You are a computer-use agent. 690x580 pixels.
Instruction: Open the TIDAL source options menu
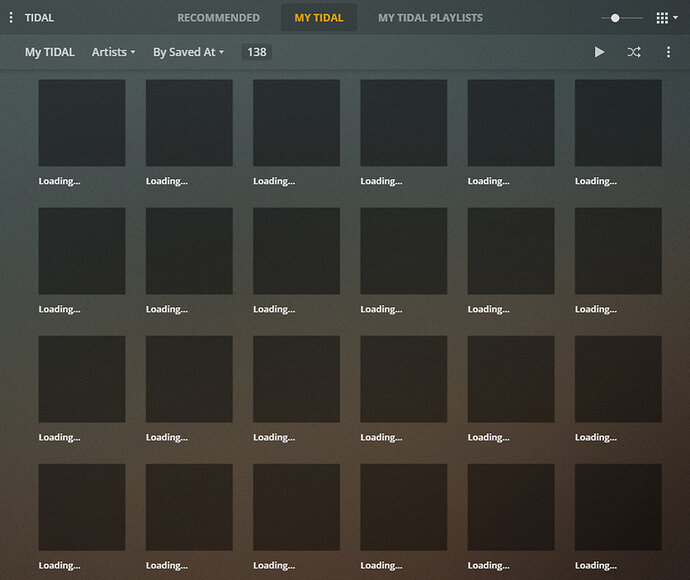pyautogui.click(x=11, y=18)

--

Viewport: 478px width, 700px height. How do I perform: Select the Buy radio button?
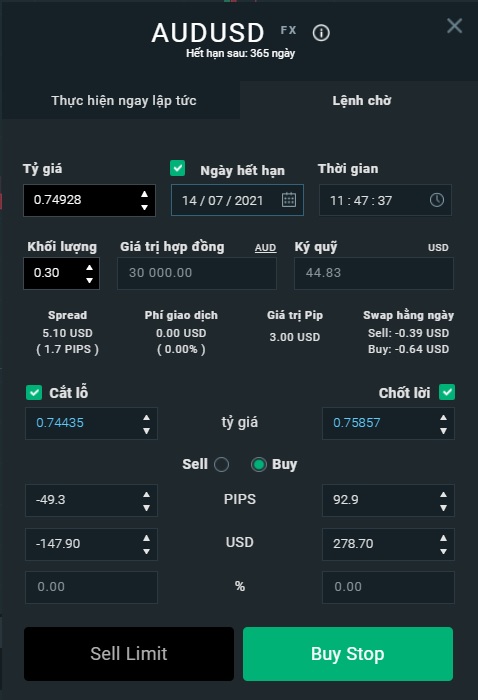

--

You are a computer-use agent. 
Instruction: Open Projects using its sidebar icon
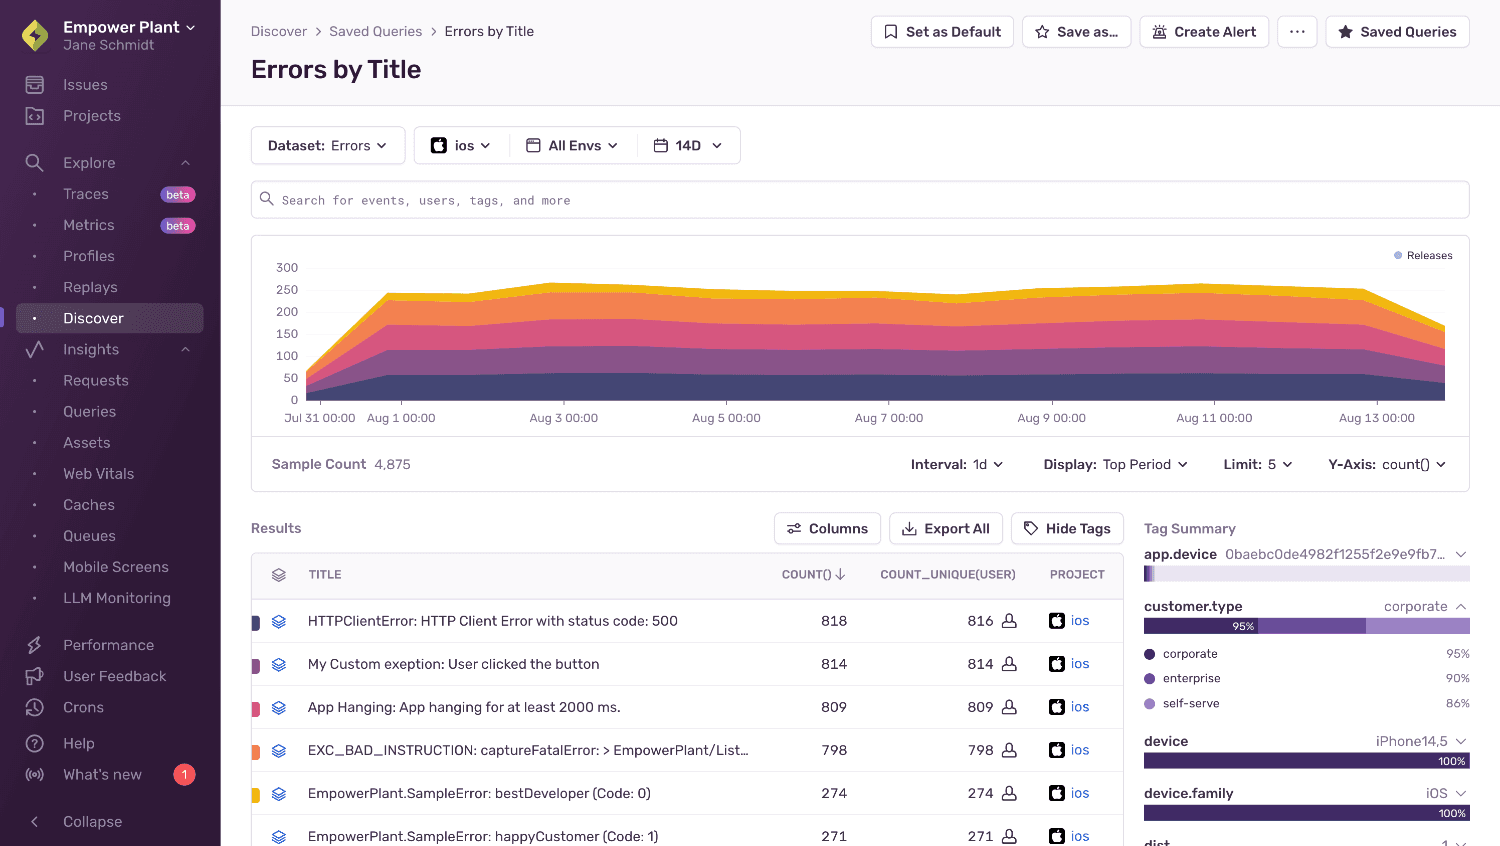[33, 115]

What is expected — Copy out each line of the data that has the word "agent" in it.

Answer space —
You are a computer-use agent. 690x580 pixels.
You are a computer-use agent. 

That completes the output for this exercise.